FRAGMENTO DEL DOCUMENTO:
__________
El Fondo Monetario Internacional ha lanzado un doble aviso a España: retirar las ayudas fiscales a la energía y actuar con más rapidez frente al deterioro del acceso a la vivienda.
En su informe anual sobre la economía española, el organismo considera que el actual contexto de crecimiento económico obliga a reconstruir margen fiscal y a corregir desequilibrios que empiezan a consolidarse.
El FMI recomienda no prorrogar las rebajas fiscales aplicadas a la electricidad, el gas y los carburantes tras el estallido de la guerra en Oriente Medio, salvo que se produzca un deterioro severo del escenario energético.
El organismo sostiene que estas medidas solo deberían mantenerse si “se materializara un escenario grave” y siempre de forma muy “enfocada”, evitando alterar las señales de precios en el mercado energético.
El calendario del Gobierno ya contemplaba la retirada progresiva de estas ayudas. A partir del 1 de junio, el IVA de la electricidad y el gas volverá al 21%, mientras que la rebaja del IVA de los carburantes al 10% seguirá, en principio, hasta el 30 de junio.
No obstante, el Ejecutivo había dejado abierta la puerta a nuevas medidas si el conflicto con Irán se intensificaba.
Más allá de la energía, el informe pone el foco sobre uno de los principales problemas económicos y sociales del país: la vivienda.
Lo que ve el FMI
El FMI advierte de un “deterioro del acceso a la vivienda” y reclama medidas para aumentar la oferta con mayor contundencia.
Entre las recomendaciones figuran acelerar el desarrollo urbano, simplificar los permisos de construcción y reducir la incertidumbre jurídica.
El organismo también plantea acabar con los controles sobre el precio del alquiler como fórmula para incentivar nueva oferta residencial.
La institución considera que el crecimiento económico español sigue siendo “sólido”, aunque recuerda que el envejecimiento de la población elevará de forma significativa las presiones de gasto público en los próximos años.
En marzo, el FMI ya había rebajado al 2,1% su previsión de crecimiento para 2026 por el impacto de la guerra en Oriente Medio.
Pese al deterioro del mercado inmobiliario, el informe descarta riesgos sistémicos inmediatos para el sistema financiero. Bancos, empresas y hogares mantienen una situación “saludable”, según el organismo.
Sin embargo, el rápido aumento del precio de la vivienda y los primeros signos de relajación en la concesión de hipotecas empiezan a preocupar al FMI, que recomienda estudiar nuevas medidas supervisoras vinculadas a los préstamos hipotecarios antes de que aumenten los riesgos financieros.
__________
EXTRACTOS DE DATOS:
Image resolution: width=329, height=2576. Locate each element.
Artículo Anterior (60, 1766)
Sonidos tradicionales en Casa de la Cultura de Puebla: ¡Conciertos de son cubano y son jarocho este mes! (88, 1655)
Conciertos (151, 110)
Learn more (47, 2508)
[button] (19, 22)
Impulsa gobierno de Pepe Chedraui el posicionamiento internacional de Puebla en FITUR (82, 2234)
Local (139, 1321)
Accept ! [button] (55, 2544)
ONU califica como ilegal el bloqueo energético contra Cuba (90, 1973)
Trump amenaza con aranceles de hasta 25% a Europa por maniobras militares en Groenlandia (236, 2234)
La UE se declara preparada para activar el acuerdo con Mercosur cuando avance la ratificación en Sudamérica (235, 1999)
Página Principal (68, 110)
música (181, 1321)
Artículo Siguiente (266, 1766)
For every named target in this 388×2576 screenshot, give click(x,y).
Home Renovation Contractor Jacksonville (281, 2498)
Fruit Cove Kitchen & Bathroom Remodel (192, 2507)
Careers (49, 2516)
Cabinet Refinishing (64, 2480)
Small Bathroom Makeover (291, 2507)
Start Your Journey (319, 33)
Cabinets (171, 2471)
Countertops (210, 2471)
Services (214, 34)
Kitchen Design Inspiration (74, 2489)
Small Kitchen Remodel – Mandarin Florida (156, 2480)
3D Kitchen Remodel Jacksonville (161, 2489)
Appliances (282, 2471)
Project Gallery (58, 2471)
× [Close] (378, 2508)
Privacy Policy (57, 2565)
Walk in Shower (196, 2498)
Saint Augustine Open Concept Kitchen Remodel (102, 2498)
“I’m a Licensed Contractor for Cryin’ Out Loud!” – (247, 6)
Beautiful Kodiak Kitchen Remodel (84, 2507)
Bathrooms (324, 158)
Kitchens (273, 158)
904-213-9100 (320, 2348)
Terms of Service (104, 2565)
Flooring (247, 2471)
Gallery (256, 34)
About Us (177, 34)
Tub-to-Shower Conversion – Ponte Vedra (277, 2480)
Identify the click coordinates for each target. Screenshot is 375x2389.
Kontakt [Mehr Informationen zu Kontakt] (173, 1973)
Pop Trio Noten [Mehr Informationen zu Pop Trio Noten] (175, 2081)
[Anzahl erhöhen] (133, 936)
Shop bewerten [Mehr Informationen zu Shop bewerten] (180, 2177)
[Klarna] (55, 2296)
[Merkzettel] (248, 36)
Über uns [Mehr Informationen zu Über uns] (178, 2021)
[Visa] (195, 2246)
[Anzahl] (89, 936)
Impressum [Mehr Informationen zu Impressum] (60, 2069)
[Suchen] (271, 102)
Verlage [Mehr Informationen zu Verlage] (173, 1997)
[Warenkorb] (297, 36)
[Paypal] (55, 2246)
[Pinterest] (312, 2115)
__________
ACCIÓN REQUERIDA A:
Responde a estas preguntas según el texto sobre el informe del FMI:
(i) ¿Hasta qué fecha se mantendrá en principio la rebaja del IVA de los carburantes al 10%?
(ii) ¿A qué porcentaje rebajó el FMI en marzo su previsión de crecimiento para 2026?
(iii) ¿Qué controles propone eliminar el organismo para incentivar nueva oferta residencial?
ACCIÓN REQUERIDA B:
Repite sin ningún cambio el pasaje del texto sobre el informe del FMI que se abre con las palabras "Lo que ve el" y se cierra con "nueva oferta residencial.".

RESPUESTA DEL EJERCICIO A:
(i) Hasta el 30 de junio.
(ii) Al 2,1%.
(iii) Los controles sobre el precio del alquiler.

RESPUESTA DEL EJERCICIO B:
Lo que ve el FMI
El FMI advierte de un “deterioro del acceso a la vivienda” y reclama medidas para aumentar la oferta con mayor contundencia.
Entre las recomendaciones figuran acelerar el desarrollo urbano, simplificar los permisos de construcción y reducir la incertidumbre jurídica.
El organismo también plantea acabar con los controles sobre el precio del alquiler como fórmula para incentivar nueva oferta residencial.